Rather than issue a pretrial ruling on whether to sanction, Mehta consolidated a proposed hearing on the DOJ’s motion into the trial itself and allow the feds to question witnesses about the company’s document preservation practices.
That sparked a heated segment in which DOJ lawyers grilled Google CEO Sundar Pichai over a now-infamous internal 2021 chat in which he asked a Google employee to “change the setting of this group to history off.”
Pichai said he has since ordered an end to a company policy that automatically destroyed employee messages after 24 hours.

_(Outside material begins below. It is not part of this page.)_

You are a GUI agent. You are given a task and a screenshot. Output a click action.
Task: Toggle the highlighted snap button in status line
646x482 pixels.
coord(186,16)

According to the Federal Rules of Civil Procedure, a presiding judge can “presume that the lost information was unfavorable to the party” if that judge determines that the party “acted with the intent to deprive another party of the information’s use in the litigation.”
Despite Mehta’s reticence about the issue, Van Dyck argued Google’s actions “absolutely” warrant a sanction and constitute a “major breach of discovery protocols.”
“We’re talking about a very sophisticated defendant here. This isn’t just some mom-and-pop shop,” Van Dyck said. “They know that when they are facing a lawsuit, they cannot destroy documents and they were specifically told to preserve these chats in Google search and in Google Play Store and they didn’t.”
For his part, Donato has vowed to “get to the bottom of who is responsible for the suppressed evidence” at Google and enact punishment that is “separate and apart from anything that happens” at the Google v. Epic trial.
In a potentially crucial development for that case, Donato released jury instructions last week noting that jurors “may infer that the lost Chat messages contained evidence that would have been unfavorable to Google in this case.”
Closing arguments in the Google v. Epic case are slated to begin Monday.
A similar decision by Mehta would be damaging to Google’s chances in the search trial – but the company may still be better off now than if the documents had never been deleted, according to Rebecca Haw Allensworth, an antitrust law expert and professor at Vanderbilt Law School.
“Obviously, the thing that matters most is how it impacts the actual outcome of the case,” Allensworth said. “I think in both cases, the triers of fact will use the missing chats against Google. That’s bad for Google, but a smoking gun would be even better, which is why Google deleted them in the first place.”